I currently use Sibelius and Gigastudio, and would like to begin incorporating some synth instruments in composing. From what I can gather, most people are using some sort of VST like Atmosphere to generate these sounds.
Could someone please tell me how this works? I use a reverb VST within Gigastudio, but that just applies an effect to the .gig instrument. Do synth VSTs do the same thing, or do they contain their own synth instruments... and if they include their own instruments, how would you control them? It seems like only a .gig file will load into a specific channel.
If someone could please explain the process and suggest some synth libraries or VSTs, I would greatly appreciate it.

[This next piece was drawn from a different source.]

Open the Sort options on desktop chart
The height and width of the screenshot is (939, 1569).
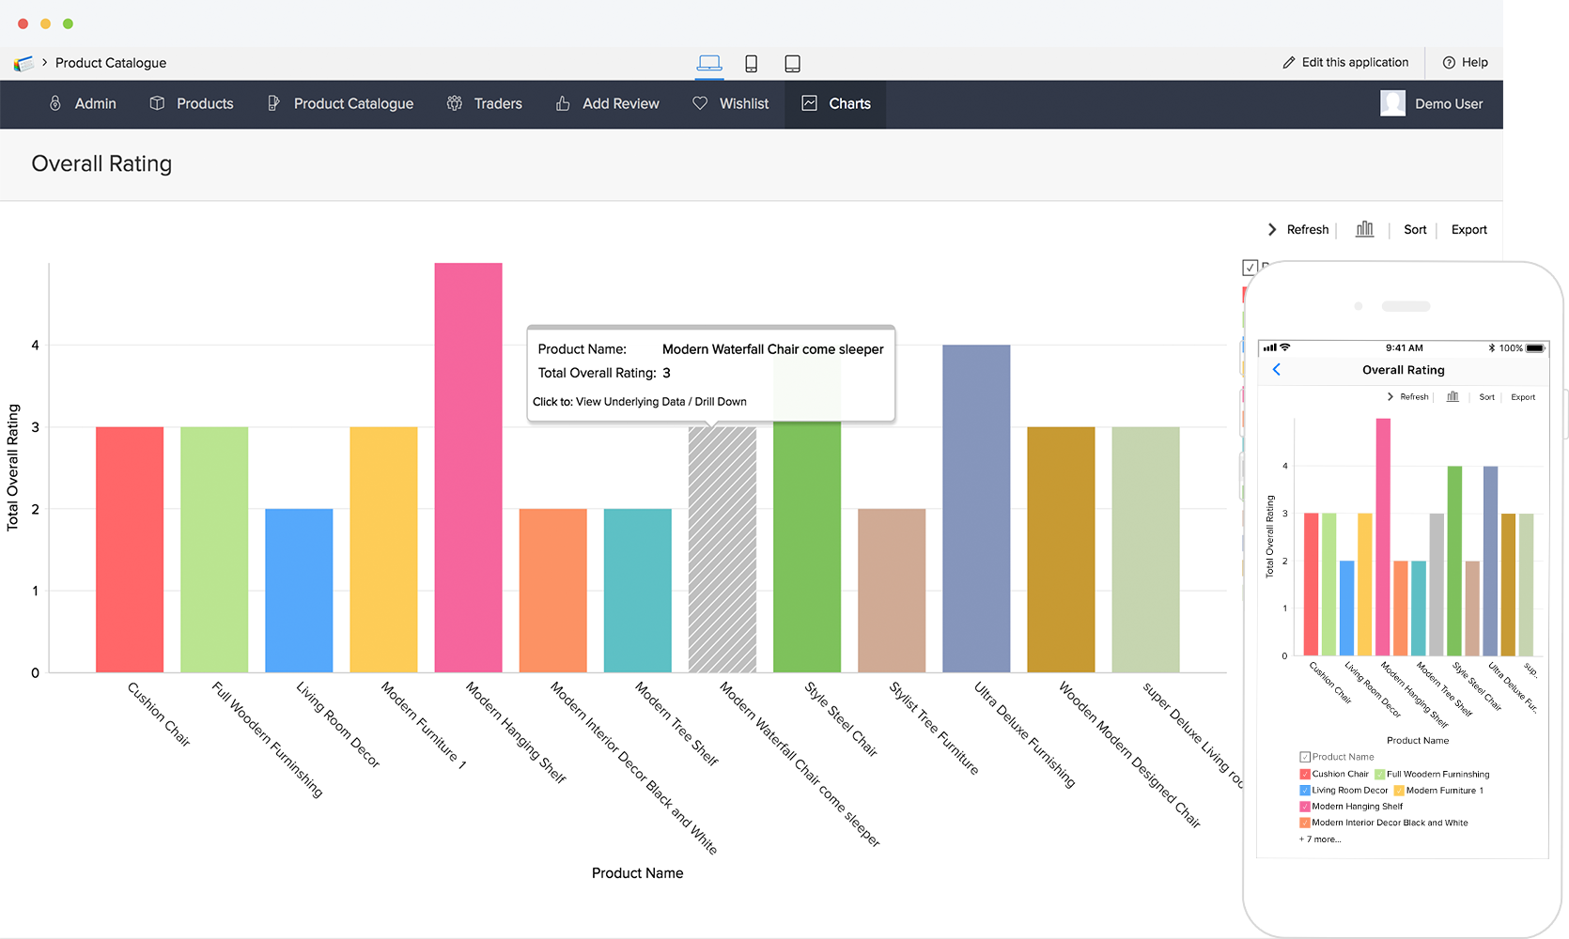[x=1414, y=230]
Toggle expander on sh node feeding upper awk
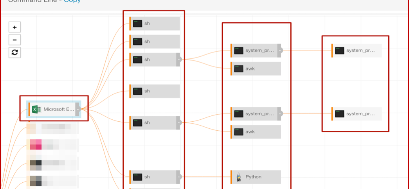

When people mention VSTs, there are really two categories:
- VST (virtual effects)
- VSTi (virtual instruments)
GigaStudio currently only supports VSTs (effects), and there is no stated timetable for VSTi support.
"Virtual Instruments" are actually created for a number of different platforms:
- VST, VSTi (Steinberg, on PC or Mac; really the defacto standard)
- DX,DXi (Microsoft, supported on PC for Cakewalk)
- MAS (for MOTU, Mac)
- RTAS (ProTools, Mac and PC)
- AU (Audio Units, a new Mac standard)
Many people use these "instruments" with sequencer/digital audio recording programs like Sonar, Cubase, DP4, and ProTools. In these applications one can create "midi tracks", then "insert" the virtual instrument into the track. What this really means is the instrument can be assigned to a midi track, causing the midi data to be routed to that instrument, where audio is generated.
Finally, there are some programs that just provide a "host" (shell) for running VSTs. I am not very familiar with these at all, but one example is Brainspawn Forte: http://www.brainspawn.com/products/forte/
It depends on what you want to do. There are three basic approaches to composing on the computer:
1) Use Sibelius or Finale and write the notes in. This creates great notation, and allows you to "see the notes and harmonies" well. The end music will generally sound mechanical.
2) Use a sequencer to record yourself as you play the music in. You can then massage the notes, draw expression curves, edit the velocities and so on. If you are good at playing live, or good at editing the piano roll with a mouse, the results can sound very human and real.
3) Use Sibelius or Finale for the composition. Export the midi file to the sequencer. Add the expression curves and edit in other humanization tricks.
I've done each of the above. These days I go with 2 or 3.
The instrument sounds are a separate question. You can go with GPO, or GigaStudio or EWQLSO or Kontakt or a bunch of other samplers, synths or sound modules. You can use any of these with Sibelius, Finale or your sequencer of choice (Sonar, Cubase, Logic...).